Element lookup data:
-- begin --

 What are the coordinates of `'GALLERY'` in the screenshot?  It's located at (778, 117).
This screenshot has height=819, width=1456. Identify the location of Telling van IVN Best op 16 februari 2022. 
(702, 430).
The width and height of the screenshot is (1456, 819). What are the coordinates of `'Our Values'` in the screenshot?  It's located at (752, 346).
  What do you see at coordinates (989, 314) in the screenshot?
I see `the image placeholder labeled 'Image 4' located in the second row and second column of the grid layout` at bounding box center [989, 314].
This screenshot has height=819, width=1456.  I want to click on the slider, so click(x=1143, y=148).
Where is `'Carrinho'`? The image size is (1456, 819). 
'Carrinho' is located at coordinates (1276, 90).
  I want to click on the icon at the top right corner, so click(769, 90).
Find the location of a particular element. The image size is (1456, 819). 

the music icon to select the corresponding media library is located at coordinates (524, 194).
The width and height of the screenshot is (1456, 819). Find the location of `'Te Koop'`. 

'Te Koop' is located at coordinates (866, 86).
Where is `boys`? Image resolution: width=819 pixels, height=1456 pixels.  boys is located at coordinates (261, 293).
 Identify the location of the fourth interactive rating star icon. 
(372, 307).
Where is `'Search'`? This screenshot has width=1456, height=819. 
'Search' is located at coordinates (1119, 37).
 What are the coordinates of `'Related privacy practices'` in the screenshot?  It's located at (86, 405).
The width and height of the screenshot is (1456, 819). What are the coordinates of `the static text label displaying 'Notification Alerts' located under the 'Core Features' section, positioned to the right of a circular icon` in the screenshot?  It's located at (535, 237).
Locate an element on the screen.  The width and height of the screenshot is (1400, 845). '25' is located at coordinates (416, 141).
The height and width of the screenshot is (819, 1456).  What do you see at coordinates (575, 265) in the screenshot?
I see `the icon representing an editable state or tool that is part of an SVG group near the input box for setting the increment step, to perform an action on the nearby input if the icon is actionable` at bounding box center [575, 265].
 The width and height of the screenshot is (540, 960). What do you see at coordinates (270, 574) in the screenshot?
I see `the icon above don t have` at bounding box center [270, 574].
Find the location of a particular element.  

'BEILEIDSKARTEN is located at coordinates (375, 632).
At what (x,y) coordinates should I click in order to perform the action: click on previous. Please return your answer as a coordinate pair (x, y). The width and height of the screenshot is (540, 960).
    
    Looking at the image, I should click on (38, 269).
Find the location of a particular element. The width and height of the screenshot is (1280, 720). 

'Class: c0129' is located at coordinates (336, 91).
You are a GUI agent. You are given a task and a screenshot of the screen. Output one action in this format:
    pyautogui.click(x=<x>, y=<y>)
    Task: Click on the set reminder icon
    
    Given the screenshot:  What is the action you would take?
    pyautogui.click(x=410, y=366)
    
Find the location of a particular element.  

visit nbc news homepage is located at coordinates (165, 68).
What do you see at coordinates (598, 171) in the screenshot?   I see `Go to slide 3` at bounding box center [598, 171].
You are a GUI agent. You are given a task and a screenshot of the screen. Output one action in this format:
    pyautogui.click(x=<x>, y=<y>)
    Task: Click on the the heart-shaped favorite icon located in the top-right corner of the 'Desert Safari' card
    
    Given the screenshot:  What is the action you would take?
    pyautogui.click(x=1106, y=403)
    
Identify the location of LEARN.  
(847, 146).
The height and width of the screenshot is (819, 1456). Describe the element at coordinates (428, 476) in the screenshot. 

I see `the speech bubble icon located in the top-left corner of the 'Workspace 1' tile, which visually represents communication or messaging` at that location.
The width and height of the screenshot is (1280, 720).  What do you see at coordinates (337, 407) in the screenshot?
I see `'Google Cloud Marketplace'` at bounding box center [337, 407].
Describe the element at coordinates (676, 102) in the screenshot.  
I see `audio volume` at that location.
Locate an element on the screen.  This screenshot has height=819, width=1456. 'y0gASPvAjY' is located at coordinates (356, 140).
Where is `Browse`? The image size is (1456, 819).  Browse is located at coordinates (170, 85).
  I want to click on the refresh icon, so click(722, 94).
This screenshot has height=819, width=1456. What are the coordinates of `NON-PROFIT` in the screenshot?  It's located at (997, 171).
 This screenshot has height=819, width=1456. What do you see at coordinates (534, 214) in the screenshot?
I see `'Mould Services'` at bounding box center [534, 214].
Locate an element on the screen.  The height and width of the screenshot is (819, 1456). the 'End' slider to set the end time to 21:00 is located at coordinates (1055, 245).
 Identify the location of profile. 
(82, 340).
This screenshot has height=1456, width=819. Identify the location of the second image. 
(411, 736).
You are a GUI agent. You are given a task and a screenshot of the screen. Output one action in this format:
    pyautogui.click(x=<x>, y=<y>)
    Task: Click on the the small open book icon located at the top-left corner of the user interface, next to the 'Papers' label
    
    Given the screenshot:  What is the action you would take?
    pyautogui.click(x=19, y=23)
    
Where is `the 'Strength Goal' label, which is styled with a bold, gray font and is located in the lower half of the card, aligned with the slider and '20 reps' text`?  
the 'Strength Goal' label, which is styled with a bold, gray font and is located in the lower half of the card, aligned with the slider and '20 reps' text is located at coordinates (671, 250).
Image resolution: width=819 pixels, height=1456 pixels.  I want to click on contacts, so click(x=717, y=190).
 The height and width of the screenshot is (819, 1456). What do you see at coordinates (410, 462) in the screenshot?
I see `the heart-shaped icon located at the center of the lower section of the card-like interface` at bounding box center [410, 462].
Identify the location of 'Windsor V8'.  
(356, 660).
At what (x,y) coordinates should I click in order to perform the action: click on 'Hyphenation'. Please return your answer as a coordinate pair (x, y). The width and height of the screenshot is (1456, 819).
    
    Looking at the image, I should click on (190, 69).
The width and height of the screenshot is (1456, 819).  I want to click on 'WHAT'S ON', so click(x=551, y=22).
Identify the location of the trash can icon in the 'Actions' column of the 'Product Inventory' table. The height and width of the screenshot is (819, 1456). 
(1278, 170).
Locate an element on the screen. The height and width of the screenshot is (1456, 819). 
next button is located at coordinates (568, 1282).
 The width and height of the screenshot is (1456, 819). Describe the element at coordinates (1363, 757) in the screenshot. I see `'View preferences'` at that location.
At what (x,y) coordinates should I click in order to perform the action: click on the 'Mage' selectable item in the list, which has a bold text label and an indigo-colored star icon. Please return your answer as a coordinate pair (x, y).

-- end --

• Directive: Rewrite the part of the data above that opens with the line containing "407) in the screenshot?" and closes with the line containing "center [534, 214]." as a numbered list, skipping any blank lines.

• Worked solution:
1. The width and height of the screenshot is (1280, 720).  What do you see at coordinates (337, 407) in the screenshot?
2. I see `'Google Cloud Marketplace'` at bounding box center [337, 407].
3. Describe the element at coordinates (676, 102) in the screenshot.  
4. I see `audio volume` at that location.
5. Locate an element on the screen.  This screenshot has height=819, width=1456. 'y0gASPvAjY' is located at coordinates (356, 140).
6. Where is `Browse`? The image size is (1456, 819).  Browse is located at coordinates (170, 85).
7.   I want to click on the refresh icon, so click(722, 94).
8. This screenshot has height=819, width=1456. What are the coordinates of `NON-PROFIT` in the screenshot?  It's located at (997, 171).
9.  This screenshot has height=819, width=1456. What do you see at coordinates (534, 214) in the screenshot?
10. I see `'Mould Services'` at bounding box center [534, 214].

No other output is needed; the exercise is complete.